The number of inequality constraints this problem has.

class pyvmcon.problem.Result(f: ScalarType, df: ndarray[tuple[int, ...], dtype[_ScalarType_co]], eq: ndarray[tuple[int, ...], dtype[_ScalarType_co]], deq: ndarray[tuple[int, ...], dtype[_ScalarType_co]], ie: ndarray[tuple[int, ...], dtype[_ScalarType_co]], die: ndarray[tuple[int, ...], dtype[_ScalarType_co]])

Bases: object

The data from calling a problem.

deq: ndarray[tuple[int, ...], dtype[_ScalarType_co]]

2D array of the derivatives of the equality constraints wrt each input variable.

df: ndarray[tuple[int, ...], dtype[_ScalarType_co]]
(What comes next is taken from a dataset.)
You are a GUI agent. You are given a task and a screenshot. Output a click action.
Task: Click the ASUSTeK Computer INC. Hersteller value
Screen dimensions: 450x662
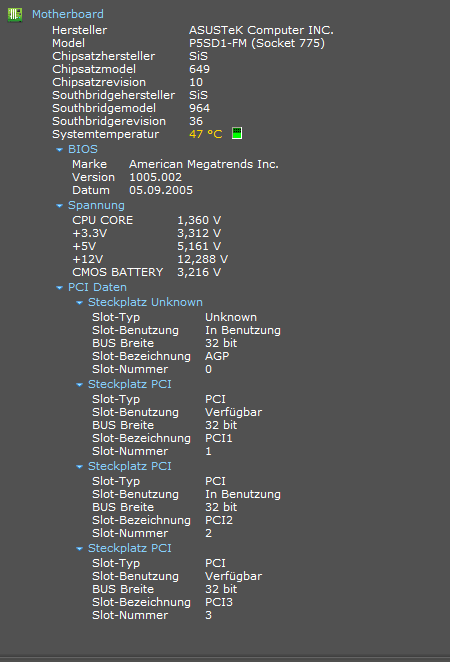coord(261,30)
Derivative of the objective function wrt to each input variable.

die: ndarray[tuple[int, ...], dtype[_ScalarType_co]]

2D array of the derivatives of the inequality constraints wrt each input variable.

eq: ndarray[tuple[int, ...], dtype[_ScalarType_co]]

1D array of the values of the equality constraints with shape.

f: ScalarType

Value of the objective function.

ie: ndarray[tuple[int, ...], dtype[_ScalarType_co]]

1D array of the values of the inequality constraints.

pyvmcon.exceptions module

Exceptions and errors raised within VMCON.

exception pyvmcon.exceptions.LineSearchConvergenceException(*args: object, x: ndarray[tuple[int, ...], dtype[_ScalarType_co]] | None = None, result: Result | None = None, lamda_equality: ndarray[tuple[int, ...], dtype[_ScalarType_co]] | None = None, lamda_inequality: ndarray[tuple[int, ...], dtype[_ScalarType_co]] | None = None)

Bases: VMCONConvergenceException

Indicates the line search was unable to converge.

exception pyvmcon.exceptions.QSPSolverException(*args: object, x: ndarray[tuple[int, ...], dtype[_ScalarType_co]] | None = None, result: Result | None = None, lamda_equality: ndarray[tuple[int, ...], dtype[_ScalarType_co]] | None = None, lamda_inequality: ndarray[tuple[int, ...], dtype[_ScalarType_co]] | None = None)

Bases: VMCONConvergenceException

Indicates VMCON failed to solve because the QSP Solver was unable to solve.

exception pyvmcon.exceptions.VMCONConvergenceException(*args: object, x: ndarray[tuple[int, ...], dtype[_ScalarType_co]] | None = None, result: Result | None = None, lamda_equality: ndarray[tuple[int, ...], dtype[_ScalarType_co]] | None = None, lamda_inequality: ndarray[tuple[int, ...], dtype[_ScalarType_co]] | None = None)

Bases: Exception

Base error for VMCON errors.

This exception allows certain diagnostics to be passed and propagated with the exception.